▶ _Activity_:
Word for word, set down the entries that follow.

Stored items:
■ ■ ■ ■ ■ ■ ■
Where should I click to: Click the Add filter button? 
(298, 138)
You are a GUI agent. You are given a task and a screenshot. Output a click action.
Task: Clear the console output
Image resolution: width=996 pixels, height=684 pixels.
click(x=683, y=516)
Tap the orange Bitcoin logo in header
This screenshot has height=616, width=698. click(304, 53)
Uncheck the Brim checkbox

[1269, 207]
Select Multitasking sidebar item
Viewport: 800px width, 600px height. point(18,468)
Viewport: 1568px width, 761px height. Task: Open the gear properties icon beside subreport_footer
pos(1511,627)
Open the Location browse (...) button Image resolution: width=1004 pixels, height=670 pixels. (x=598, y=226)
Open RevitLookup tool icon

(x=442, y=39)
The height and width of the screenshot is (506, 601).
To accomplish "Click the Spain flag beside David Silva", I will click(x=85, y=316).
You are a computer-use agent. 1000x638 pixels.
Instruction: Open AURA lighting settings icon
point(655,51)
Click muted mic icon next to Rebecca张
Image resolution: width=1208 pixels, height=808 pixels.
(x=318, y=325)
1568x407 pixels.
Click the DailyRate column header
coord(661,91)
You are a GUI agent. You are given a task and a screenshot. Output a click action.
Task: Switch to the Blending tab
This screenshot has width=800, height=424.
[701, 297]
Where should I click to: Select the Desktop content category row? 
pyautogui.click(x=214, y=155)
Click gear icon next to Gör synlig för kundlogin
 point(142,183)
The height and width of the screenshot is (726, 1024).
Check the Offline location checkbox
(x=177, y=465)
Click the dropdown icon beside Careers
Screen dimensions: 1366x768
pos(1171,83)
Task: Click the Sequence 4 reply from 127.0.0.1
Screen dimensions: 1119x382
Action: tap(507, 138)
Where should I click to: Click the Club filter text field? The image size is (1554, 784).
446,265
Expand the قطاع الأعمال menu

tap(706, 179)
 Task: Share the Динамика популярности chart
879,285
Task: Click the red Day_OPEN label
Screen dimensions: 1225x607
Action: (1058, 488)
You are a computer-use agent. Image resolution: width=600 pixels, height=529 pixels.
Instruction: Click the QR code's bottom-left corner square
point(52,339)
■ ■ ■ ■ ■ ■ ■
▶ _Finished exercise_:
Where should I click to: Click the Add filter button? 
(298, 138)
You are a GUI agent. You are given a task and a screenshot. Output a click action.
Task: Clear the console output
Image resolution: width=996 pixels, height=684 pixels.
click(x=683, y=516)
Tap the orange Bitcoin logo in header
This screenshot has height=616, width=698. click(304, 53)
Uncheck the Brim checkbox

[1269, 207]
Select Multitasking sidebar item
Viewport: 800px width, 600px height. point(18,468)
Viewport: 1568px width, 761px height. Task: Open the gear properties icon beside subreport_footer
pos(1511,627)
Open the Location browse (...) button Image resolution: width=1004 pixels, height=670 pixels. (x=598, y=226)
Open RevitLookup tool icon

(x=442, y=39)
The height and width of the screenshot is (506, 601).
To accomplish "Click the Spain flag beside David Silva", I will click(x=85, y=316).
You are a computer-use agent. 1000x638 pixels.
Instruction: Open AURA lighting settings icon
point(655,51)
Click muted mic icon next to Rebecca张
Image resolution: width=1208 pixels, height=808 pixels.
(x=318, y=325)
1568x407 pixels.
Click the DailyRate column header
coord(661,91)
You are a GUI agent. You are given a task and a screenshot. Output a click action.
Task: Switch to the Blending tab
This screenshot has width=800, height=424.
[701, 297]
Where should I click to: Select the Desktop content category row? 
pyautogui.click(x=214, y=155)
Click gear icon next to Gör synlig för kundlogin
 point(142,183)
The height and width of the screenshot is (726, 1024).
Check the Offline location checkbox
(x=177, y=465)
Click the dropdown icon beside Careers
Screen dimensions: 1366x768
pos(1171,83)
Task: Click the Sequence 4 reply from 127.0.0.1
Screen dimensions: 1119x382
Action: tap(507, 138)
Where should I click to: Click the Club filter text field? The image size is (1554, 784).
446,265
Expand the قطاع الأعمال menu

tap(706, 179)
 Task: Share the Динамика популярности chart
879,285
Task: Click the red Day_OPEN label
Screen dimensions: 1225x607
Action: (1058, 488)
You are a computer-use agent. Image resolution: width=600 pixels, height=529 pixels.
Instruction: Click the QR code's bottom-left corner square
point(52,339)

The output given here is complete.